President Trump raised eyebrows on Wednesday when he suggested Republicans would take another stab at tax cuts this year. Head of the tax-writing committee, House Ways and Means Chairman Kevin Brady, R-Texas, had also expressed commitment to further tweaking the tax code, saying, “We think more could be done,” in an interview on Fox Business Network earlier in the day.
These comments came the day after the special election in Pennsylvania, where Democrats’ success in a House district Trump carried handily is causing Beltway operatives to question the path to success for Republicans in November.
Skeptics spent most of 2017 predicting tax reform could never be accomplished in a year, and they have readily seized on these announcements, declaring further reforms are impossible ahead of the midterm elections.
This is a mistake.
For one, the Pennsylvania race can hardly be seen as a harbinger for this cause; tax reform was a campaign theme at first, but abandoned in the weeks leading up to the special election. This, at a time when the new tax law is actually rising in popularity: last month, the New York Times published a survey showing a majority of Americans approved of the bill.
Popular inertia is growing while the economic fundamentals are beginning to shift in response to the law. Millions of Americans have been awarded bonuses, seen their benefits expanded at work, or received lower utility bills as result of tax reform. At the same time, their paychecks are bigger thanks to withholding changes taking effect. Over the next several months, business behavior will begin to change to take advantage of new incentives that will bring capital back from overseas to be invested at home.
While these changes rightfully augur optimism for the coming year, there is still work to be done. By making some of the changes to the code only temporary, tax reform sustained some of the uncertainty that plagued our old tax code, exerting drag on a burgeoning economy. Congress should fix this by making the relief granted in the tax package permanent.
This is especially important if the goal is, as Brady stated on Fox Business, “to make sure we’re encouraging innovation in America; we want to help families save for the long term.”
First, Congress should act immediately to make the reduction in individual tax brackets permanent. Not only would this create certainty for families planning for their financial futures, it protects the overwhelming majority of business owners who pay their taxes on the individual side of the code. A majority of American businesses are “pass-throughs,” or businesses whose income “passes through” to the owner’s tax return. These companies also make up the majority of business income produced in the country — holding this capital hostage to an arbitrary timeline will undoubtedly have a chilling effect on commercial activity. Republican leadership in the House of Representatives has already expressed enthusiasm for this effort; when a vote is scheduled, the Senate should do the same.
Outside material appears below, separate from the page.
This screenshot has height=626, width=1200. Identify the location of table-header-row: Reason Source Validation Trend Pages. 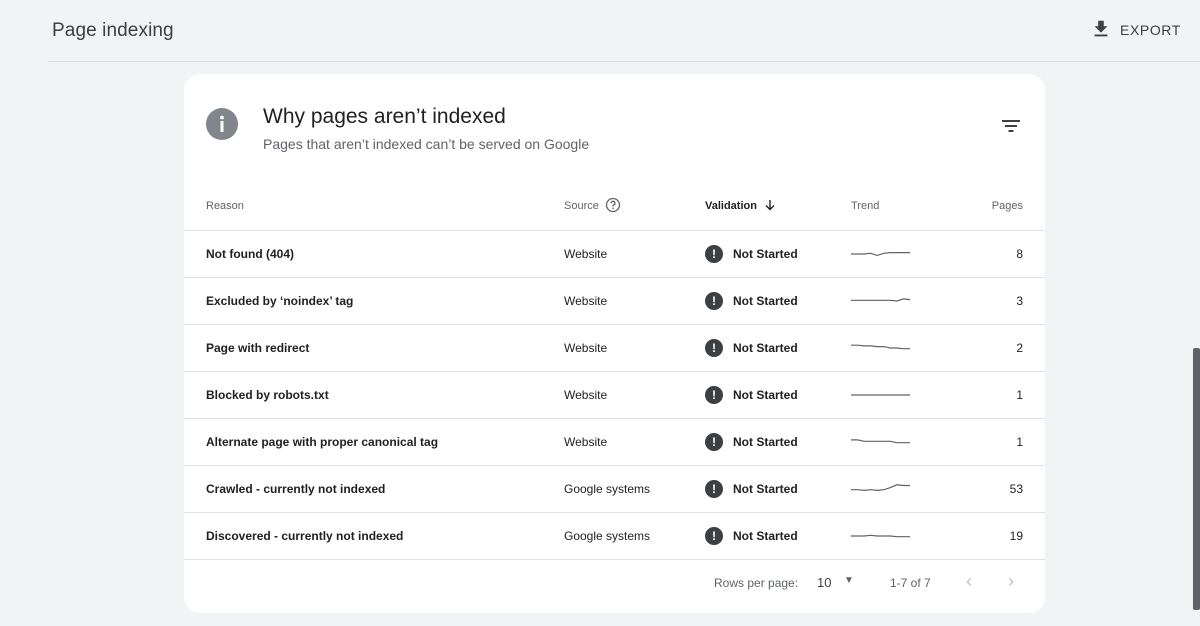
(614, 207).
Secondly, the new tax law replaced arcane laws governing cost recovery with full business expensing. By allowing businesses to fully recoup the cost of an investment at the time it is made, business owners are relieved of capricious and burdensome accounting rules that previously required them to write off the cost of an expenditure over a certain amount of time. However, full business expensing will begin to phase out in 2022. This weakens a major growth component of the bill at a time when other changes in the code will free up capital for businesses to invest.
It is particularly important that this element be made permanent for entrepreneurs, for whom access to capital has been a pervasive barrier to entry. Entrepreneurial interest remains at an all-time high and is especially salient among young people, who make up an increasingly sizable portion of the electorate. A recent survey showed that 35 percent of millennials have started their own business to supplement their income. As the relationship between work and workers continues to change, lawmakers would be wise to promote a tax code that evolves along with it.
Lastly, Congress should seek permanent relief for family businesses facing the Death Tax. Last year’s tax reform increased the exemption threshold to $11.2 million, but that level will fall back to $5.6 million in 2025 under current law. Family businesses spend millions every year attempting to comply with the burdensome tax, the economic loss of which is estimated to cost the economy a full percentage point of growth. The Death Tax operates as a custodian of dead weight, hoarding capital that would otherwise be freely exercised in a competitive economy.
Tax reform was a monumental stride forward in bringing our tax code into the 21st century. Making the relief it granted to families and businesses permanent is a common-sense step lawmakers should be eager to take.
Mattie Duppler (@MDuppler) is a contributor to the Washington Examiner’s Beltway Confidential blog. She is the senior fellow for fiscal policy at the National Taxpayers Union. She’s also the president of Forward Strategies, a strategic consulting firm.